Wie man auf diese Weise die Wähler gewinnen will, die bei Umfragen jetzt ihre Sympathie für die AfD erkennen lassen, scheint schleierhaft. Friedrich Merz hat ja Recht, wenn er sagt, mit jedem Gendern in einer ÖRR-Sendung würden „ein paar mehr hundert Stimmen“ an die AfD gehen. Warum zieht der CDU-Chef aber nicht daraus die Konsequenz und schaltet um auf Attacke?

Die Union muss unterschiedliche Flügel integrieren

Da sind wir wieder bei Karin Prien. Sie war es, die während des letzten Bundestagswahlkampfes forderte, Ex-Bundesverfassungsschutz-Chef Hans-Georg Maaßen aus der Partei zu werfen. Dieser kandidierte damals in Süd-Thüringen für die Christdemokraten für ein Bundestagsmandat. Sicher, Maaßen radikalisierte sich damals sichtlich in seiner Wortwahl. Aber das ist vor allem auch als Folge davon zu sehen, dass es seitens der CDU-Bundesspitze keinerlei Versuche gab, Maaßen als konservativen Frontmann einzubinden.
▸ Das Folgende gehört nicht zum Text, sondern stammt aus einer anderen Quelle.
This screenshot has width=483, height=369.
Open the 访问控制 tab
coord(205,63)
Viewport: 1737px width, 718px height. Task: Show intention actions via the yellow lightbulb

Was man auch im Einzelnen über Maaßen denken mag, er bot seiner Partei eine strategische Chance. Man hätte ihn einerseits als ein Gesicht der Volkspartei CDU aufbauen und gleichzeitig so aber auch an die Partei binden und zur Mäßigung zwingen können. Diese Chance wurde vertan. Ob die Umfrageergebnisse für die Union im Osten heute anders aussehen würden, wenn man so gehandelt hätte? Darauf kann es keine eindeutige Antwort geben. 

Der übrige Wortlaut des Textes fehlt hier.